At the Research Triangle workshop, state regulators complained that they couldn’t protect consumers if they didn’t know what was being sold in their states. To this end, California recently began requiring manufacturers to submit a list of carbon nanotubes, some of which have been found to have the same physiological properties as certain asbestos fibers linked to mesothelioma.
“The one thing we are missing that other countries are not missing is critical information as to the structure and characteristics of a chemical,” says Maria Victoria Peeler, a senior policy analyst with the Washington State Department of Ecology. EPA has been battling to get additional information from businesses in cases where it’s restricted. What bothers Peeler is that EPA and state environmental agencies have to fight companies to get information on what’s in their products and what safety tests have been done on them.
“Yes, we are incredibly way behind.
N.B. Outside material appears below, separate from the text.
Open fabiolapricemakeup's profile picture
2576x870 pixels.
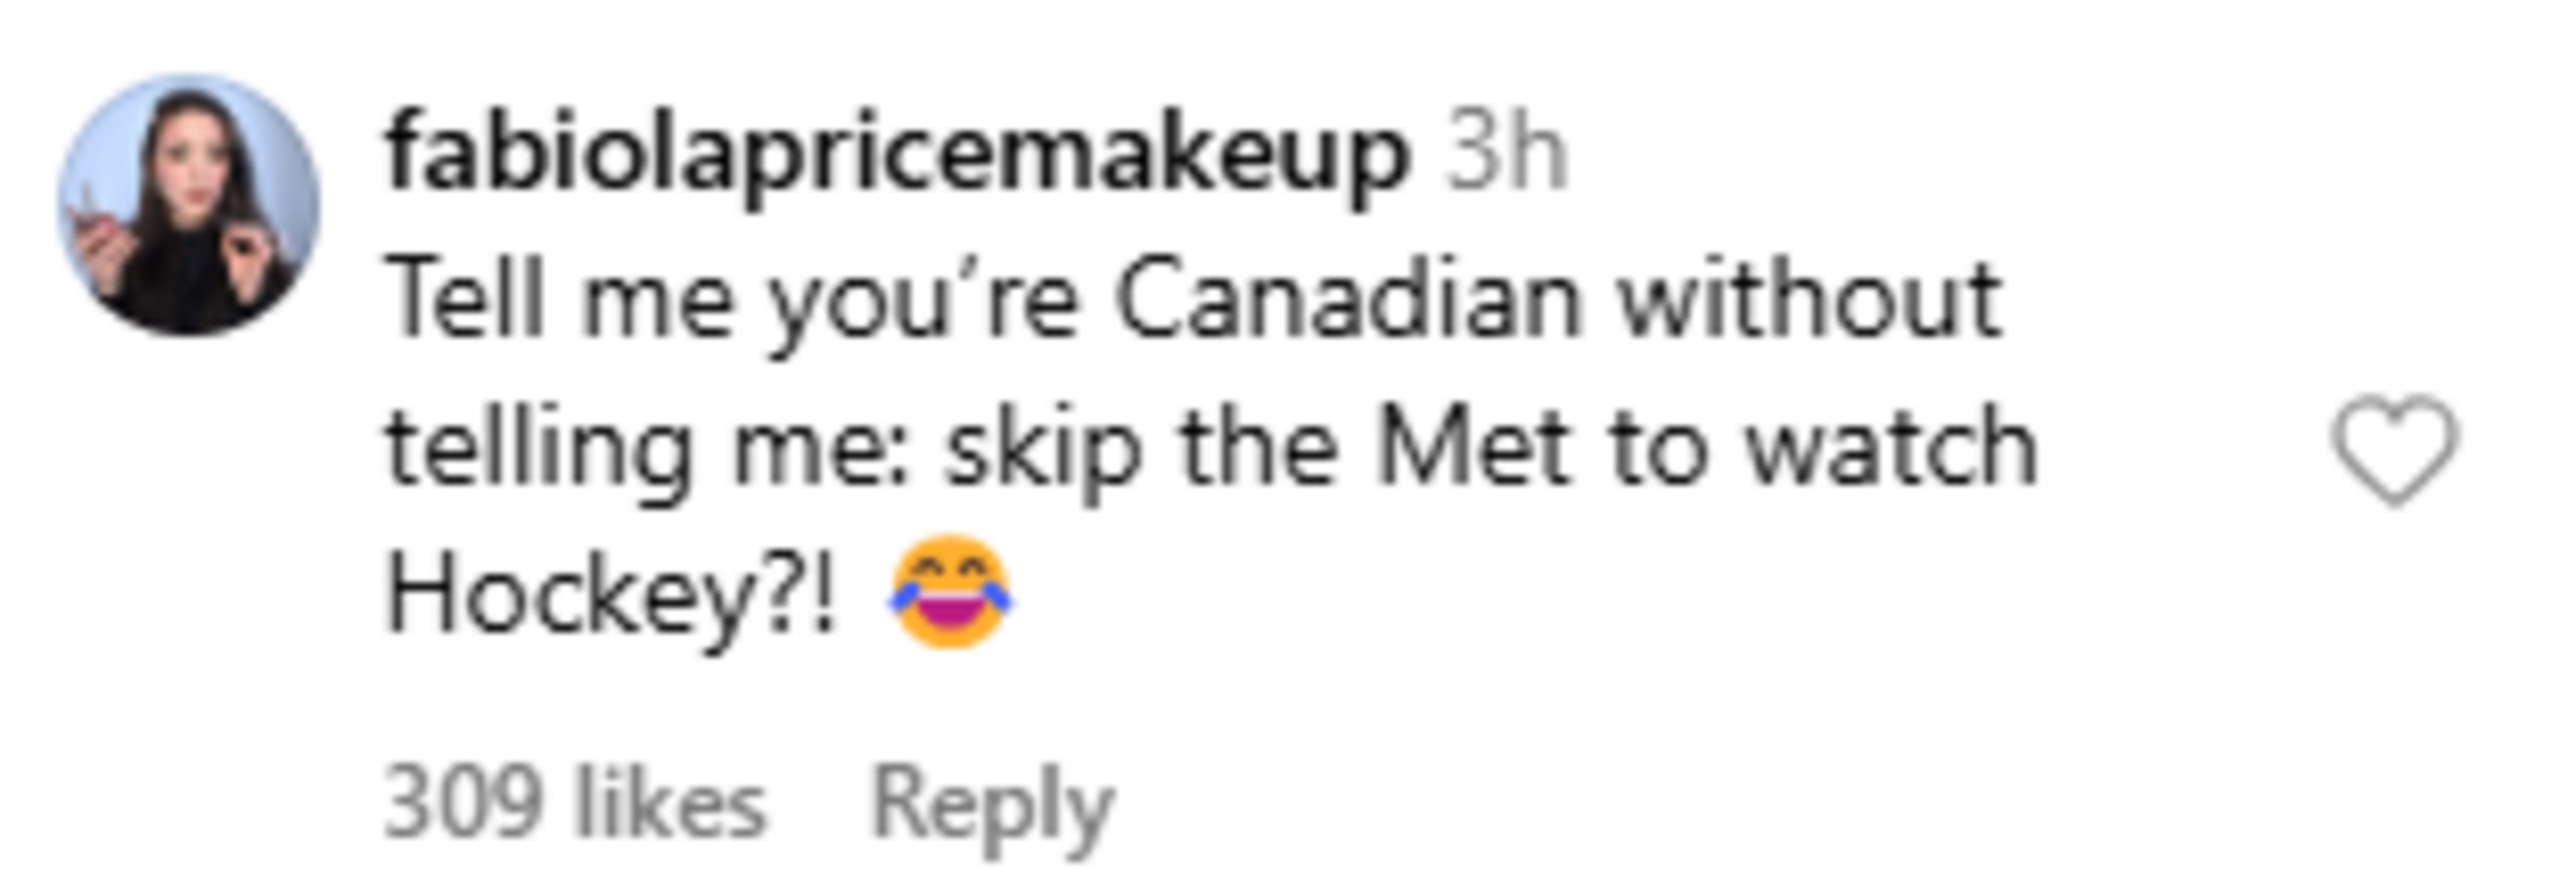(189, 205)
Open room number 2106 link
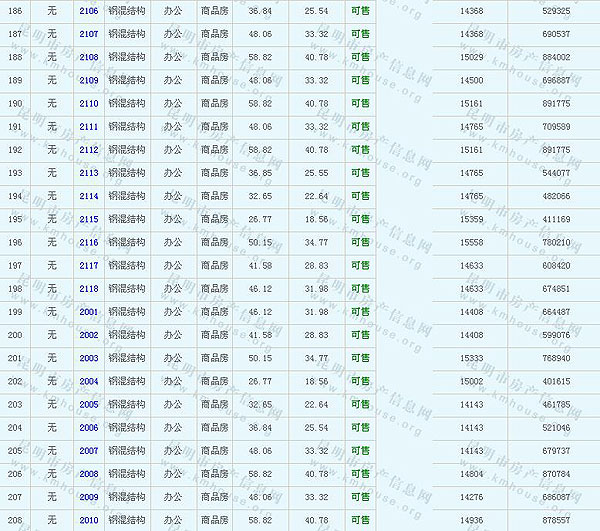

But you have to remember that we have to work under the context on very old laws. . . . We have to use the precautionary principle, but we don’t have a law that requires it.” Peeler’s point, echoed by many public health advocates at the meeting, is that their obligation is to keep chemicals out of the marketplace until they are proven safe, but U.S. law allows them to be sold until they are “proven guilty” — something that is especially tough when labels are incomplete and safety tests are not submitted.
Neither do the laws require companies to label nanoparticles as such. EPA is now developing regulations to increase reporting of products with nano Silver, nano Silicon and other nanoparticles, and is seeking what it dubs a data call-in of safety and health test data, under the antiquated 1976 Toxic Substances Control Act. EPA has received at least 90 new chemical notifications for all types of nanomaterials, and has proposed significant new use regulations for more than 50 chemicals.
Lynn Bergeson, a Washington attorney who represents businesses, financial institutions and others on toxics and nanotechnology matters, says she expects EPA to propose that businesses provide the agency with this information only for new products, and that those on the market would be grandfathered in. “My own view is EPA has demonstrated significant sensitivity to nanotechnology and has worked very hard to be mindful of [the technology’s] promise,” says Bergeson, acknowledging that EPA’s program to collect manufacturers’ data on nanoparticles voluntarily was a flop. “Three times EPA said, ‘If we don’t get the information we need, we’re going to go with a mandatory program’ . . . You would truly need to be coming from the planet Jupiter if you didn’t expect [mandatory regulation] to come out.”
At the end of the two-day workshop, EPA ended up with two questions that participants agreed were the most important: “Are current EPA standard testing protocols adequate to determine nano-TiO2 ecotoxicity?” and, “Are the current EPA harmonized health tests guidelines for assessing toxicity adequate to determine the health effects/toxicity of nano-TiO2?” Simply stated, the EPA needs to know if the agency is using satisfactory methods to detect or measure whether Nano-Tio2 is toxic to the environment or human health.
While the experts agree on the questions, they still have no answers.
Sheila Kaplan is an Investigative Fellow at The Nation Institute, whose Investigative Fund provided support for this story.